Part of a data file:
----------------

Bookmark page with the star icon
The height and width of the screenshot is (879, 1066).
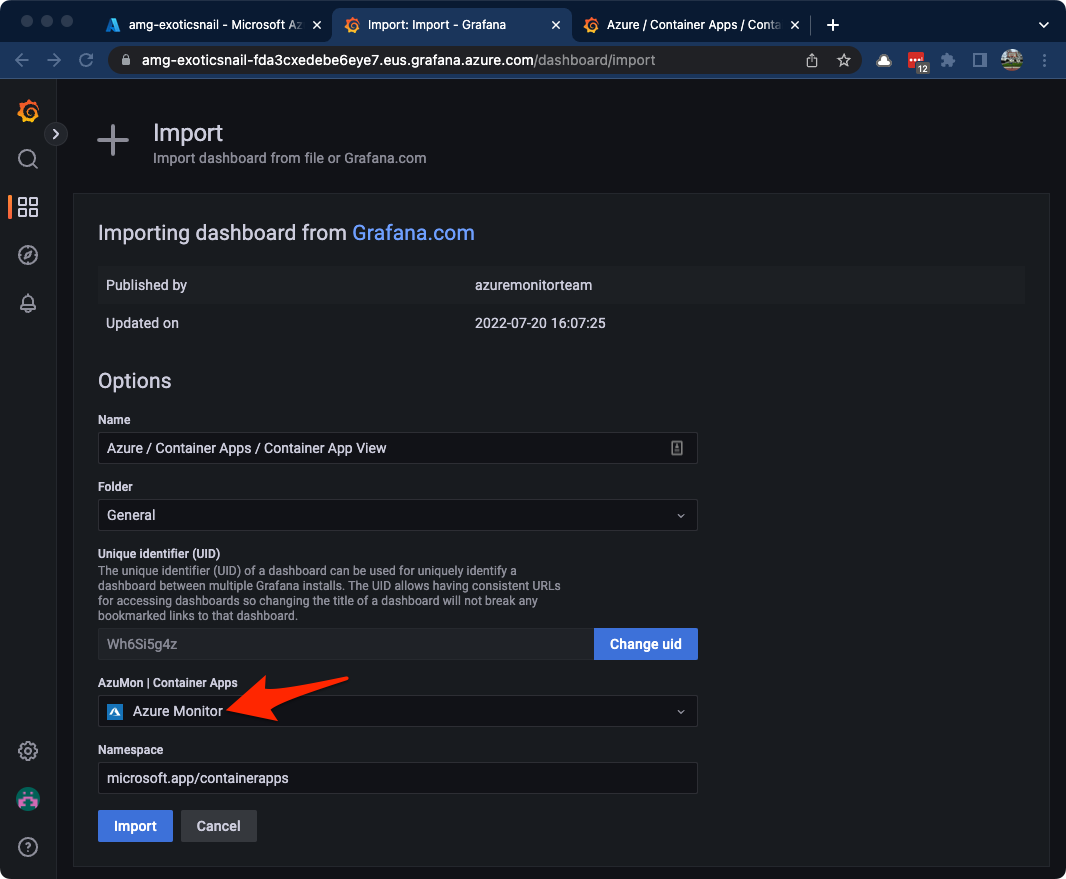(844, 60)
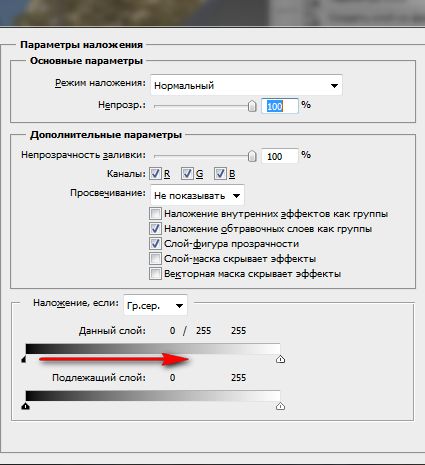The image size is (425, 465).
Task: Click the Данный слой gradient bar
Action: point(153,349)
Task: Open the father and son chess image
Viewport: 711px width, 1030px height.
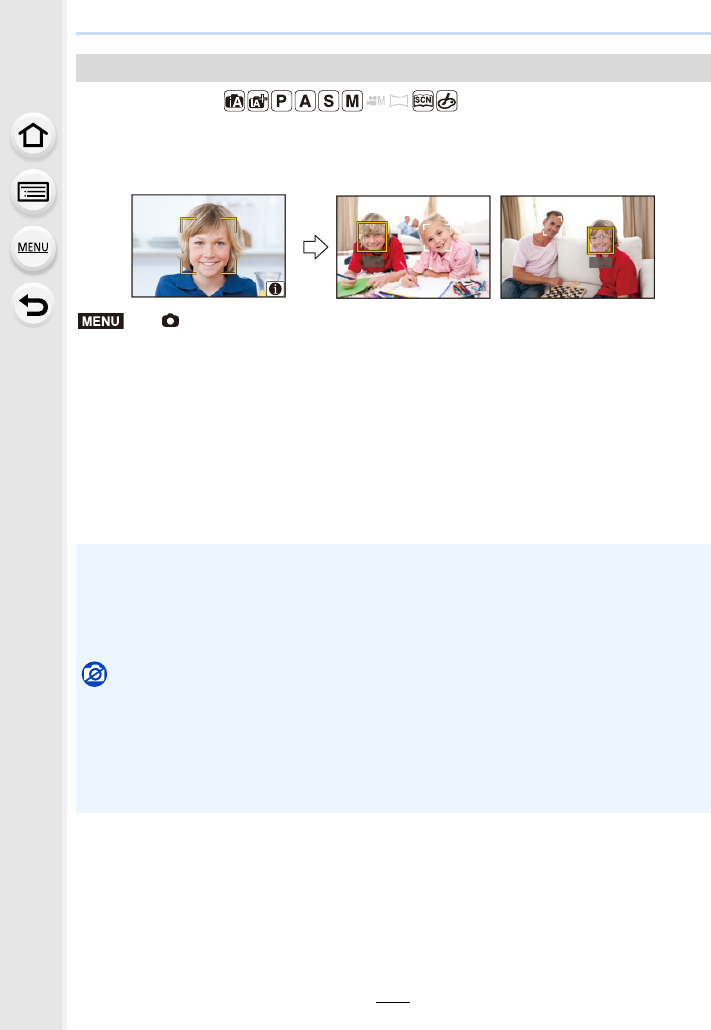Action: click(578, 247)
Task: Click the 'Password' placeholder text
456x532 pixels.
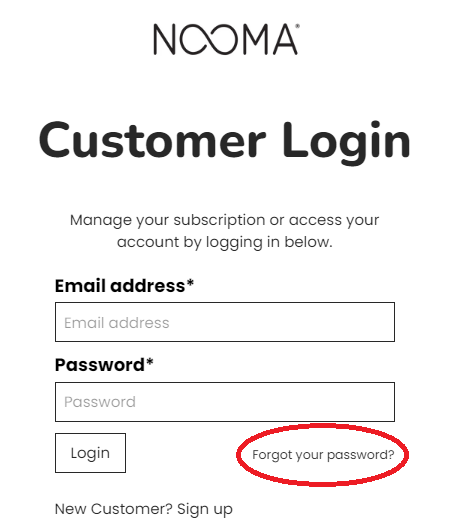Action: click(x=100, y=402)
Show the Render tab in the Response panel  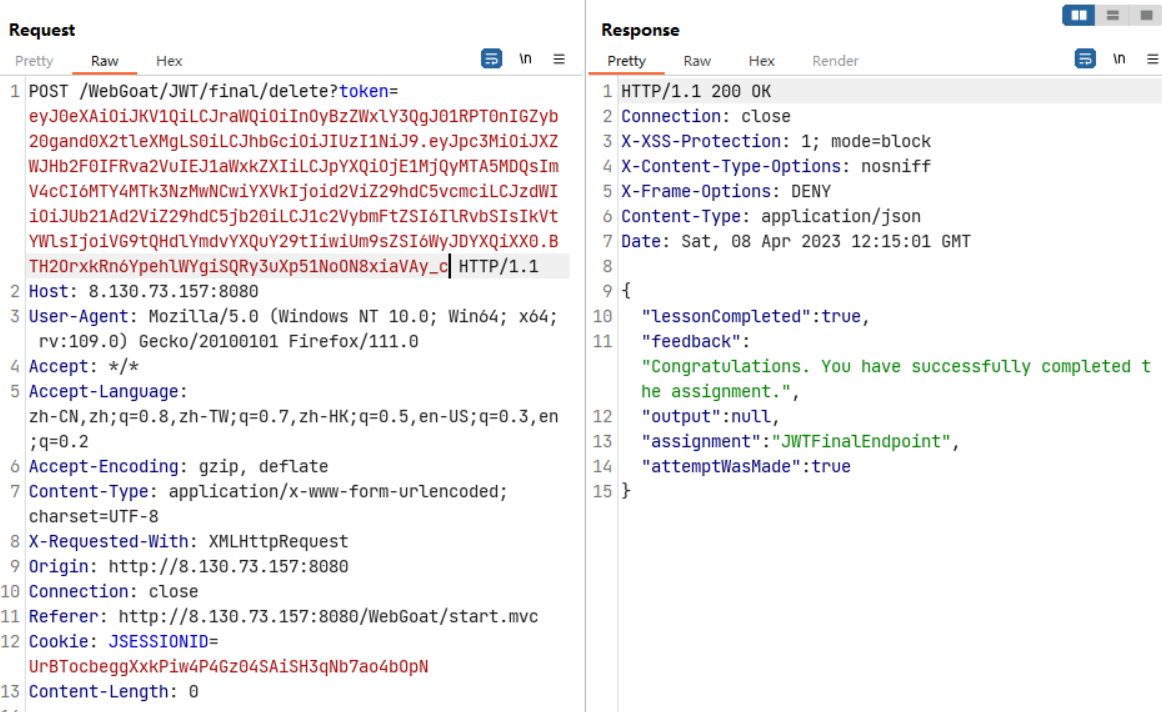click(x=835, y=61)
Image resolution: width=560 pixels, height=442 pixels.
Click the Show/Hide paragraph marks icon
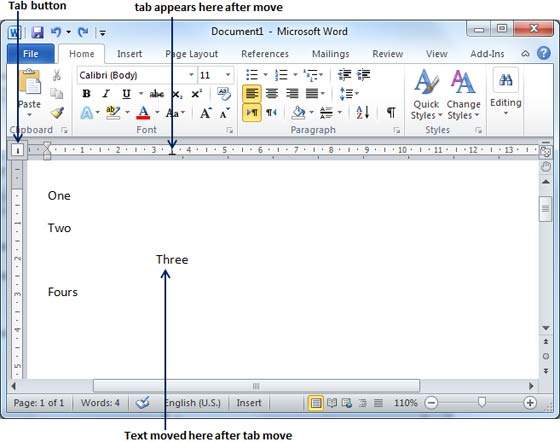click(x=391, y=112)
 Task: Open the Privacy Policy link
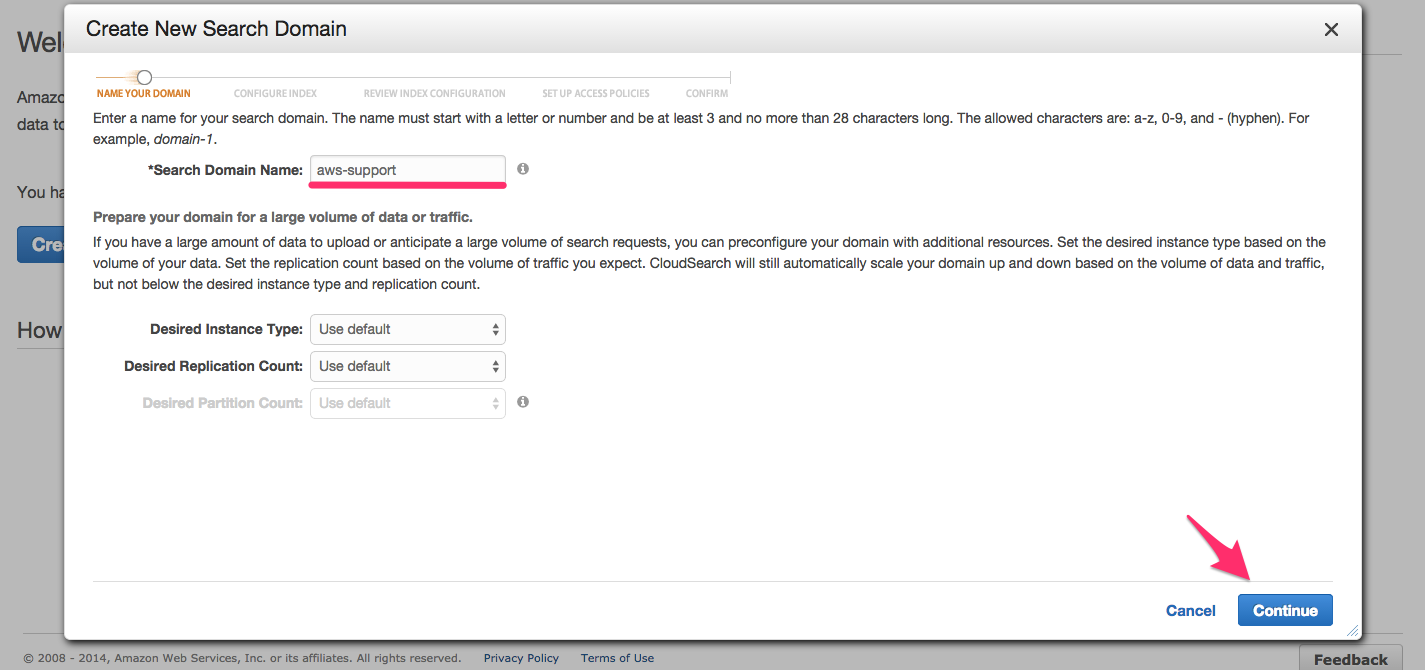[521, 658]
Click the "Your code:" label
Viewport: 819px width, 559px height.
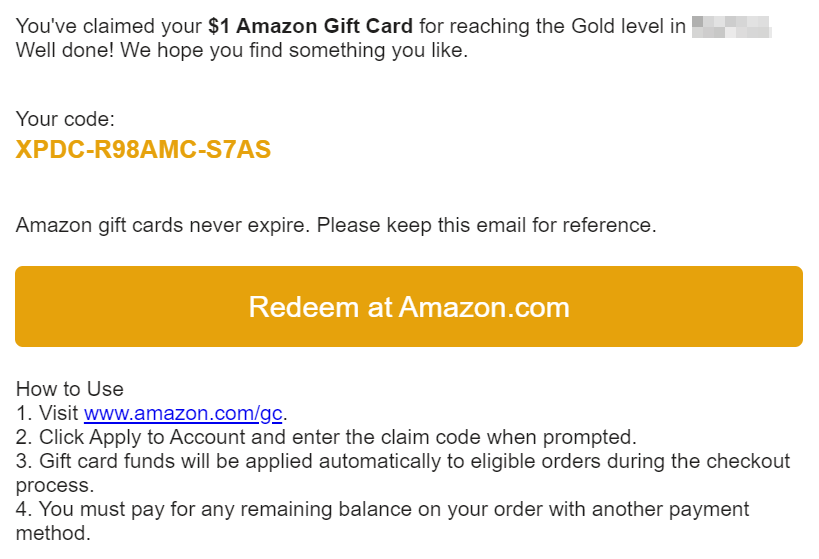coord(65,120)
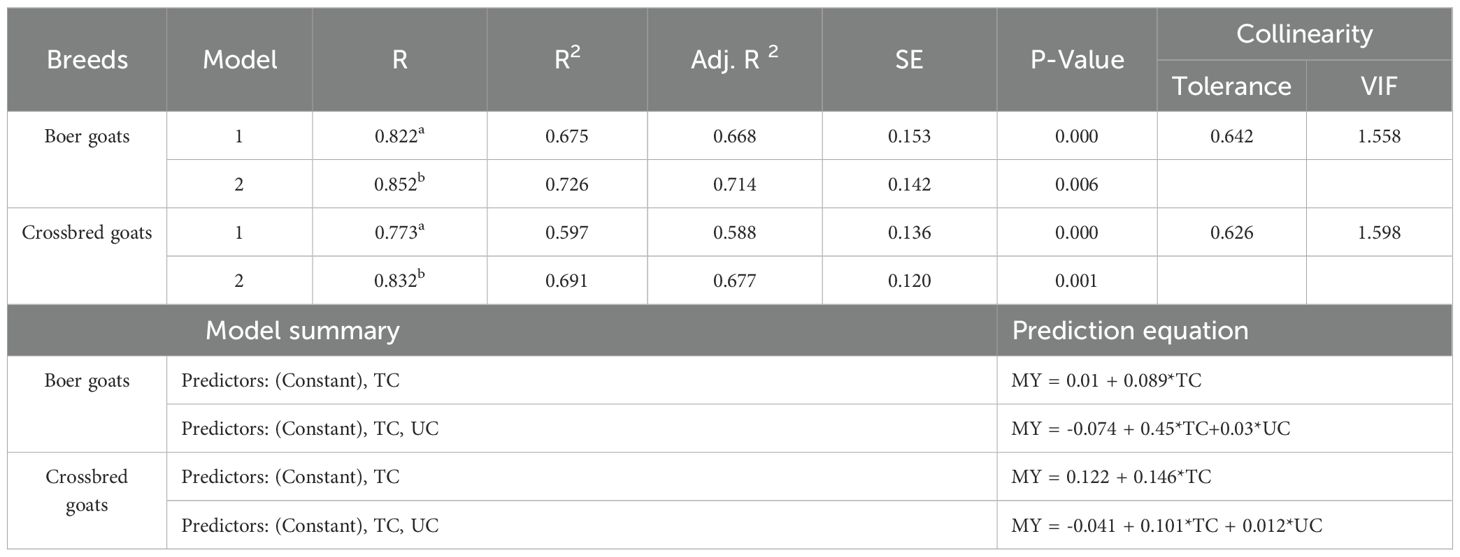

----------------

Rewrite the material from the line containing "Image resolution: width=560" through the end, with "Privacy Policy" changed to "Terms of Service" and nothing else altered. Omit the pictures.

Image resolution: width=560 pixels, height=442 pixels.
Click the Show/Hide paragraph marks icon
click(x=391, y=112)
 Task: Open the Terms of Service link
[521, 658]
Click the "Your code:" label
Viewport: 819px width, 559px height.
coord(65,120)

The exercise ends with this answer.